MALANGTIMES - Tiga orang oknum diduga pelaku penipuan yang mencatut nama Dinas Kepemudaan, Olahraga dan Pariwisata (Disporapar) Kota Malang, ternyata telah lebih dari 10 kali beraksi.

Tiga pelaku, yakni Randy Rasya Alinskie, Angga Pramista, dan Tina Purnamawati menyasar berbagai pelaku usaha, seperti travel, hotel, pusat oleh-oleh maupun pelaku usaha baju batik. "Pelaku ini mendatangi pelaku-pelaku usaha, seperti travel, hotel, pusat oleh-oleh, pemilik usaha make up maupun pelaku usaha batik, diduga setelah kami telusuri lebih dari 10 yang disasar," ungkap Kasi Pengembangan Ekonomi Kreatif Disporapar, Agung Buana.

Baca Juga : Nama Disporapar Dicatut Oknum Penipu untuk Minta Souvenir ke Pelaku Usaha

Modus yang digunakan pelaku, mengaku jika Disporapar akan membuat sebuah event. Di situ mereka meminta souvenir atau hadiah. Sebab, event tersebut, sempat dikatakan oknum penipu yang mengatasnamakan dinas tersebut terdapat pemilihan duta wisata. "Nah itu akhirnya yang membuat kami keberatan atas penggunaan nama dinas dan sudah kami laporkan ke kepala dinas Disporapar," bebernya.

Sementara itu, salah satu korban yakni Aulia Rismawati (37) yang merupakan pelaku usaha batik, mengungkapkan kejadian oknum yang mengatasnamakan Disporapar mendatangi dirinya.

Saat itu, Senin (17/8/2020) tiga oknum tersebut mendatangi tempat Aulia. Saat datang ketiga oknum tersebut datang mengenakan atribut tim dari pesona Indonesia. Mereka datang dengan maksud untuk mengajak kerja sama dalam pembuatan sebuah majalah.

"Ke sini mau pinjam batik di tempat saya. Kayanya mau digunakan Putri Indonesia Jatim dan juga model yang nanti fotonya akan dimasukkan dalam majalah Pesona Indonesia," ungkapnya.

Namun saat itu, pihaknya tak langsung menyetujui permintaan dari oknum tersebut. Dan pada 25 Agustus 2020, mereka kembali datang sembari membawa proposal. Selain itu, salah satu oknum bernama Randy, saat itu juga mengaku dekat dengan pegawai Disporapar. Seperti Kepala Dinas Kepemudaan Olahraga dan Pariwisata (Disporapar) Kota Malang, Ida Ayu Made Wahyuni dan Kasie Pengembangan Ekonomi Kreatif Disporapar Kota Malang, Agung H Buana.

Dari situ, ia kemudian tanpa ada kecurigaan terhadap oknum tersebut kemudian menyetujui permintaan untuk meminjam batik yang nantinya akan digunakan dalam event.

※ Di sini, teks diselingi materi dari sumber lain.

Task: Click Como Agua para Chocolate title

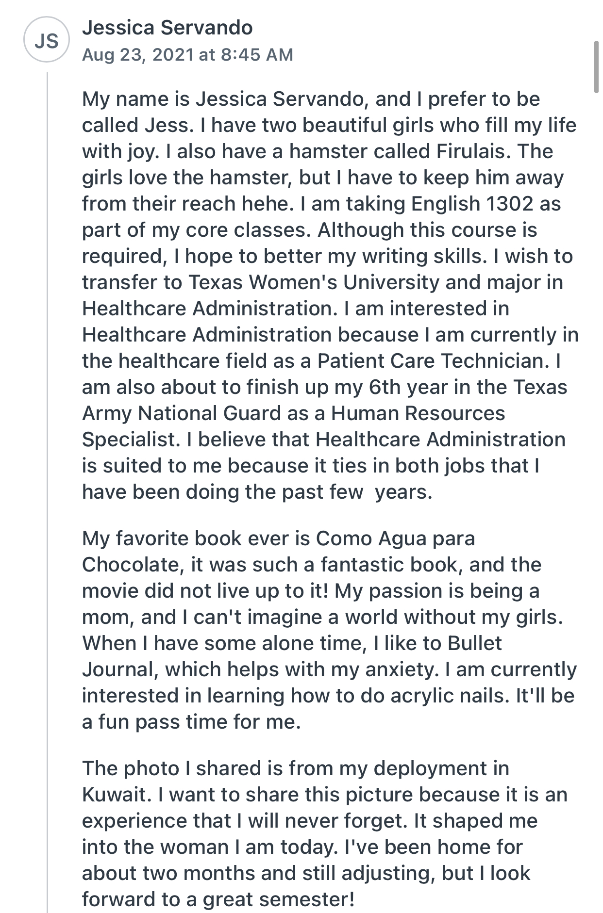Action: pos(278,552)
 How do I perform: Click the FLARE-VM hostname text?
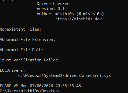coord(9,86)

Baca Juga : Obat Batuk Hingga Obat Anti Mabuk, Sebabkan Belasan Pelajar di Malang Direhabilitasi BNN

Aulia kemudian meminjamkan tiga lembar kain batik dengan ukuran 2,25 x 1,15 meter. Tiap lembar batik tersebut, dijelaskan Aulia seharga Rp 300 ribu. Setelah itu, ketiga oknum tersebut kemudian berjanji akan segera mengembalikan batik tersebut pada kesekian harinya.

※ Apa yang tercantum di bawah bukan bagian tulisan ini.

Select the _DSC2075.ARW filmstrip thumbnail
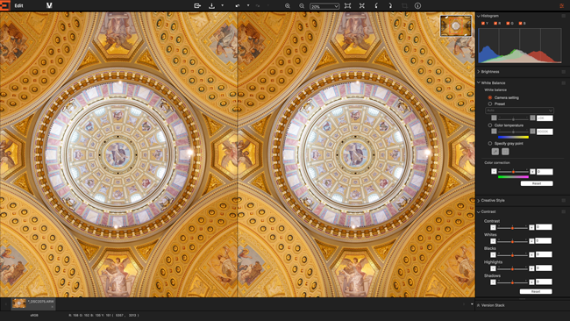The height and width of the screenshot is (321, 570). pyautogui.click(x=33, y=303)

Namun setelah hari pengembalian tiba, justru batik yang dipinjam tidak dikembalikan. Dan baru pada Senin (7/9/2020), dua orang oknum bernama Angga dan Tina mendatangi tempat Aulia. Di situ justru keduanya kemudian menceritakan telah menjadi korban penipuan dari Rendy.

Dan pada Rabu (9/9/2020), Tina kembali datang mengembalikan tiga lembar kain batik kepada Aulia. Karena tiga kain batiknya dikembalikan, Aulia tidak melaporkannya kasus penipuan yang menimpanya ke pihak kepolisian. "Ya saya berharap pelaku pariwisata lainnya lebih berhati-hati lagi dan waspada terhadap modus-modus penipuan," pungkasnya.